Just how long could Sleep Train manage to hold on without good buddy Rush Limbaugh? Barely a week.
In an aback-taking twist to the media story of the week, Rush Limbaugh has reportedly rejected overtures by Sleep Train, a West coast mattress chain, to get back on board with the show after it issued a public declaration last week that it was pulling its ads.
The Blaze and the Los Angeles Times are reporting that Sleep Train got nowhere in seeking a rapprochement with Rush. The Blaze cites an e-mail from the Limbaugh camp taking issue with Sleep Train’s separation statement:
“Unfortunately, your public comments were not well received by our audience, and did not accurately portray either Rush Limbaugh’s character or the intent of his remarks. Thus, we regret to inform you that Rush will be unable to endorse Sleep Train in the future.”
When asked to confirm the reports, Sleep Train PR specialist Jennifer K. Ritchie e-mailed a statement:
“We confirm that Rush Limbaugh will no longer be one of Sleep Train’s radio endorsers.” — Dale Carlsen, CEO and founder of Sleep Train.
There’s an element of finality in that statement, one that was missing from Sleep Train’s previous position. In the aftermath of Limbaugh’s misogynistic remarks about Sandra Fluke — in which the radio host called her a “slut” and a “prostitute” — the company released these words:
“As a diverse company, Sleep Train does not condone such negative comments directed toward any person. We have currently pulled our ads with Rush Limbaugh.”

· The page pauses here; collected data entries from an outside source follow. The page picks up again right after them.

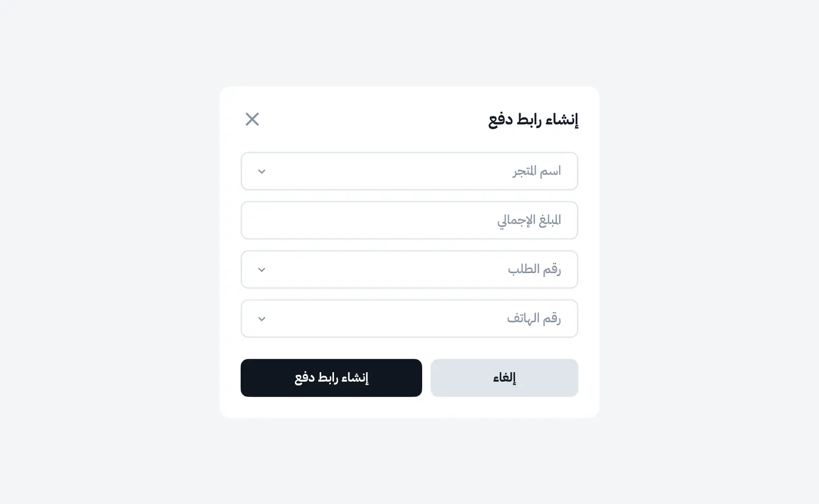
Task: Click the blank header space between X and title
Action: pos(369,120)
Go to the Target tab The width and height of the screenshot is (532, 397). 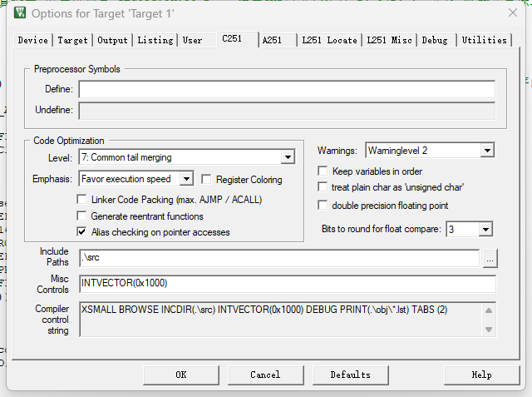coord(72,40)
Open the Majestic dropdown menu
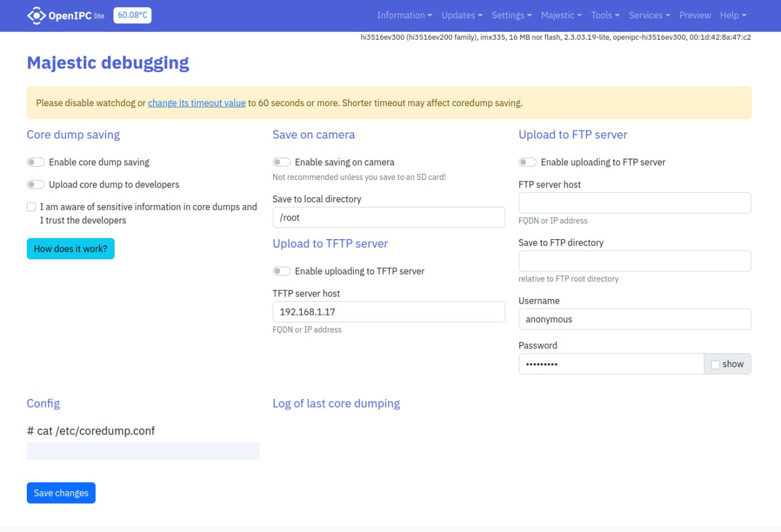 coord(561,15)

As the Erik Wemple Blog reported last week, “currently” was the key word in that statement — inserted with the apparent intent to resume the Sleep Train-Limbaugh business relationship, which had lasted more than 25 years.
Carlsen’s firm and Limbaugh had a snug relationship that started back in the mid-1980s in Sacramento, when Limbaugh worked at a local radio station. Carlsen told the Sacramento Bee that Limbaugh remained loyal to Sleep Train even after he hit the big leagues of national syndication. “ ‘I’ll always take care of you,’ ” Carlsen recalled Limbaugh saying.
Limbaugh apparently viewed that relationship as a two-way affair. Perhaps he’s really upset with Sleep Train and CEO Carlsen.
Nah, doubt it. Like most everything that Rush does, this sounds like a calculated and strategic maneuver. How could he possibly have been peeved at Sleep Train’s spanking? All the company said was that Limbaugh had unleashed “negative comments”; that’s not even a condemnation, and Limbaugh himself even apologized for his choice of words. So there’s no bona fide beef here. The best bet is that Limbaugh is sending signals: At a time when reports are circulating that the boycott against the Rush Limbaugh Show is taking a toll, why not make a defiant statement of financial well-being? Especially considering it’s against a regional company.
Plus, the defiance allows Limbaugh to play the game that has built his brand over the years. Instructing his people whom to dislike, that is. Have a look at the e-mail sent to Sleep Train: “Unfortunately, your public comments were not well received by our audience, and did not accurately portray either Rush Limbaugh’s character or the intent of his remarks.” With Limbaugh, it’s always Rush and his audience against the world. And the list of opponents now includes Sleep Train, in addition to Sandra Fluke, the “authorette” of a new book on food, President Obama, the liberal media, and on and on.